REQUEST:
Rewrite everything from the start of the items down to the line containing "Action: 2225,521", renaming "Screen dimensions" to "Display size" and leaving all else unchanged.

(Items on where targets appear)
____
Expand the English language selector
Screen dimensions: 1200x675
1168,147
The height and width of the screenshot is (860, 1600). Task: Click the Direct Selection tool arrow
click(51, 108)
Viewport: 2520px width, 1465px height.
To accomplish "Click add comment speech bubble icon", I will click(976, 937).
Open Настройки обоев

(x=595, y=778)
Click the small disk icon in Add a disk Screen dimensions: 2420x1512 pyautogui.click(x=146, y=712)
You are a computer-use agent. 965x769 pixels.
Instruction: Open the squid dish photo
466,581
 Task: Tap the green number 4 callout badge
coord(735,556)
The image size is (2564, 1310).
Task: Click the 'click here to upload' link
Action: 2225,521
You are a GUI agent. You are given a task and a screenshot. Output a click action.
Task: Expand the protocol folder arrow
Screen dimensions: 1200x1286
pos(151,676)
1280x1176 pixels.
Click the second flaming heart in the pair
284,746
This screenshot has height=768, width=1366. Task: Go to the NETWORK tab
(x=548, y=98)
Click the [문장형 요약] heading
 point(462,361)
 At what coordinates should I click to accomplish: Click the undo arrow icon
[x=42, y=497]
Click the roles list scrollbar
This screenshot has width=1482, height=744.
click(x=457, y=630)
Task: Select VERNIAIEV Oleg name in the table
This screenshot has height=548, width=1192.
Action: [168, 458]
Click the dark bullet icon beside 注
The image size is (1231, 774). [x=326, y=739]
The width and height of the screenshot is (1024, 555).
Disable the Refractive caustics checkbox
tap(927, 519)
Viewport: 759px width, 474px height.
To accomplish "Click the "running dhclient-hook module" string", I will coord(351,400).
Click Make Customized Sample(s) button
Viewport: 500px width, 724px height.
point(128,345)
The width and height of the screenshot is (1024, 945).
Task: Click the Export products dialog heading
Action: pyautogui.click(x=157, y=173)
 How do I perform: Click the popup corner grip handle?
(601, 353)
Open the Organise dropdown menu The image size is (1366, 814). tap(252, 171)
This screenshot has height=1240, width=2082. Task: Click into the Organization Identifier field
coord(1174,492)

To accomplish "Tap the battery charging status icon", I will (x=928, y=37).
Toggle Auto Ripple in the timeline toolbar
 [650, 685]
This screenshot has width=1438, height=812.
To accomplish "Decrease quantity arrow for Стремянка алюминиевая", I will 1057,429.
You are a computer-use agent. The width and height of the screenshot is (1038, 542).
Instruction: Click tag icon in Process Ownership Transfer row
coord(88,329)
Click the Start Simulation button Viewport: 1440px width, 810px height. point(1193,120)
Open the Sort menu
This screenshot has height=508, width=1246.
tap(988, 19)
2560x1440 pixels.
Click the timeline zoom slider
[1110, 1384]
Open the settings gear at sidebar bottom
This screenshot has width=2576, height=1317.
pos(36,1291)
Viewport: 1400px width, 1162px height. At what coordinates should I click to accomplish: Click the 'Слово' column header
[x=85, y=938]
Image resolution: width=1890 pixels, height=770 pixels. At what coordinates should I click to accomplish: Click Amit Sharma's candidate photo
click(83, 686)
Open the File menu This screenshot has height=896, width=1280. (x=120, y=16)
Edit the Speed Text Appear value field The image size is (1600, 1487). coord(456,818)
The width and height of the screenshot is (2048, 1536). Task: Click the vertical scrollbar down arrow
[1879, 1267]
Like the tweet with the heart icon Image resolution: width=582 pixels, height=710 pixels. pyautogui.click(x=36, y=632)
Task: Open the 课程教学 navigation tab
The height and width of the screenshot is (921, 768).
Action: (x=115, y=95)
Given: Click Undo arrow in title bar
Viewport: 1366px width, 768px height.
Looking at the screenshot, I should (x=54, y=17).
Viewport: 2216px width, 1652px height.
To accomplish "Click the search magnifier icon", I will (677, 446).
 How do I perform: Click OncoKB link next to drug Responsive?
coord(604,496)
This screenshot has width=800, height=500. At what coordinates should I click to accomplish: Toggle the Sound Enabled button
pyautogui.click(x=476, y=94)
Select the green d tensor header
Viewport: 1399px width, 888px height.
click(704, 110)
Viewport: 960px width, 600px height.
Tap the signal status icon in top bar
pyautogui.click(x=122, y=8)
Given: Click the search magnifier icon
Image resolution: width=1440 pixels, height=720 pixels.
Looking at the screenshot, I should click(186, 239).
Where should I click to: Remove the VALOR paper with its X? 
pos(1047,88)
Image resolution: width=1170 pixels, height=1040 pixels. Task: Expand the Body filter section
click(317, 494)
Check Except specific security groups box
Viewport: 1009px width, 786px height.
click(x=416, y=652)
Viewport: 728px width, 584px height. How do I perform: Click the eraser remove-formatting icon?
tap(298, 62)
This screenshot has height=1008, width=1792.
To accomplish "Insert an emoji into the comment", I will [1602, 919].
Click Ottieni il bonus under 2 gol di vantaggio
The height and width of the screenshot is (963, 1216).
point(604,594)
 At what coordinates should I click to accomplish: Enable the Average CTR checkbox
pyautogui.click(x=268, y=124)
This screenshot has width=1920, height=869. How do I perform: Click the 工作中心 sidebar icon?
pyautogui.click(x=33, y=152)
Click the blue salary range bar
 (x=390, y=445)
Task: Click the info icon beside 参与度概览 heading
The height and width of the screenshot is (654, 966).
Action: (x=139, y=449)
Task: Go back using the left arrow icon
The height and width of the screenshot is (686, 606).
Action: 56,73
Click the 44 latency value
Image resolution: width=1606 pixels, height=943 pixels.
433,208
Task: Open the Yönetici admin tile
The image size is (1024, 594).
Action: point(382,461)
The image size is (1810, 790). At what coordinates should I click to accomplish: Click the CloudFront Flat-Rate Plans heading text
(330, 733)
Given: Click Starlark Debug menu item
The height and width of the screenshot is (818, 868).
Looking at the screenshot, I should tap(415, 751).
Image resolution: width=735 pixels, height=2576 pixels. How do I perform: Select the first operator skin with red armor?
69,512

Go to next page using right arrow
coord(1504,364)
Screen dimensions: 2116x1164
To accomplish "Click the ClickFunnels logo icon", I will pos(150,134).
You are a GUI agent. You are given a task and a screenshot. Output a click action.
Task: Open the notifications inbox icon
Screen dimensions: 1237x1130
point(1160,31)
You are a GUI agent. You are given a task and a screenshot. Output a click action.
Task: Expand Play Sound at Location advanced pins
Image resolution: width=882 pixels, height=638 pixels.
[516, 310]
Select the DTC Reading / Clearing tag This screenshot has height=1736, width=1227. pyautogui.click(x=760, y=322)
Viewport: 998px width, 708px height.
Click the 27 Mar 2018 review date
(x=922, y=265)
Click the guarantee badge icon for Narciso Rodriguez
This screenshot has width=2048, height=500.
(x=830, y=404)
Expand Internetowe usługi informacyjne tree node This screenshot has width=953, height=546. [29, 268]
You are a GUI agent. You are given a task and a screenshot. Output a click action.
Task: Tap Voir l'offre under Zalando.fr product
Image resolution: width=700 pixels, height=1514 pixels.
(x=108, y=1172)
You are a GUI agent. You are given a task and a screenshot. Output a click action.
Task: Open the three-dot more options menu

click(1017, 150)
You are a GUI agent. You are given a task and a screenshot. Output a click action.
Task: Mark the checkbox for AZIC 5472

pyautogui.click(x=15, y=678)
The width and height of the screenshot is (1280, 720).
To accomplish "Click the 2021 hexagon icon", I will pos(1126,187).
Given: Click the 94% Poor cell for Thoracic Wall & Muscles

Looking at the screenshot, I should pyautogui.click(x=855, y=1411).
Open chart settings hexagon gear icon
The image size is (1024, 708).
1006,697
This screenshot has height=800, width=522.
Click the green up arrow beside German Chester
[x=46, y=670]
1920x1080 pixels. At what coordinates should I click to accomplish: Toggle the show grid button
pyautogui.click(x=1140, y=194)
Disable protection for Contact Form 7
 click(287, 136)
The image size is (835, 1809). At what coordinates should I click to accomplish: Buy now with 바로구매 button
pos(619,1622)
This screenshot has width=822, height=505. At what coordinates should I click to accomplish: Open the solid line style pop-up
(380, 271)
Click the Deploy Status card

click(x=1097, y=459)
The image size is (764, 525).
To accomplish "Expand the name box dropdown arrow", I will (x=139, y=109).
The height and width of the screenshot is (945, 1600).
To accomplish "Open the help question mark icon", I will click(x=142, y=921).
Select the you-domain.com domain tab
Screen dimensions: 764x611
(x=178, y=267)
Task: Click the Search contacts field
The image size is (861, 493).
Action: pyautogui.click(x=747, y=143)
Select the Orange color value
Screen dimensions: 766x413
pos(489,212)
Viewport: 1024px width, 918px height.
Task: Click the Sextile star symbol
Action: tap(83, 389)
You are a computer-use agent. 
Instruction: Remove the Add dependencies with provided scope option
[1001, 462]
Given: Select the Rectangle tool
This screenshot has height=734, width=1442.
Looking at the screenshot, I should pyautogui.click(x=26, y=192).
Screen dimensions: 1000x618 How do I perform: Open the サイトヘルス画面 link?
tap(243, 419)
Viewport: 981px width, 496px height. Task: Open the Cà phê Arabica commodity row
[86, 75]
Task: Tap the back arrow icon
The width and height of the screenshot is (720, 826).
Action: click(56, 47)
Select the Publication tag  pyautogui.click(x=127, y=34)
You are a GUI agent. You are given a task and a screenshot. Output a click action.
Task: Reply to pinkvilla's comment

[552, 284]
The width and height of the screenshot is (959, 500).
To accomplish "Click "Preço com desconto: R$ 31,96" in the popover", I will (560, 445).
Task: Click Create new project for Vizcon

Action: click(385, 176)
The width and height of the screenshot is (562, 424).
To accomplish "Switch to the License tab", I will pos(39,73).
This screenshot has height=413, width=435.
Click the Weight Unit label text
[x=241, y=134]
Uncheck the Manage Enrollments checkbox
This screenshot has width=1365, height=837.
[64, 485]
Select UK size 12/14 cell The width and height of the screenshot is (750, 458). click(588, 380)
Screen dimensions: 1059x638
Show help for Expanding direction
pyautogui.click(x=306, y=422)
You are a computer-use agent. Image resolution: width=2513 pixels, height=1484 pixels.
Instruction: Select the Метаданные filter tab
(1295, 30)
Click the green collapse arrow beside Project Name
____
SOLUTION TO THE EXERCISE:
Expand the English language selector
Display size: 1200x675
1168,147
The height and width of the screenshot is (860, 1600). Task: Click the Direct Selection tool arrow
click(51, 108)
Viewport: 2520px width, 1465px height.
To accomplish "Click add comment speech bubble icon", I will click(976, 937).
Open Настройки обоев

(x=595, y=778)
Click the small disk icon in Add a disk Display size: 2420x1512 pyautogui.click(x=146, y=712)
You are a computer-use agent. 965x769 pixels.
Instruction: Open the squid dish photo
466,581
 Task: Tap the green number 4 callout badge
coord(735,556)
The image size is (2564, 1310).
Task: Click the 'click here to upload' link
Action: 2225,521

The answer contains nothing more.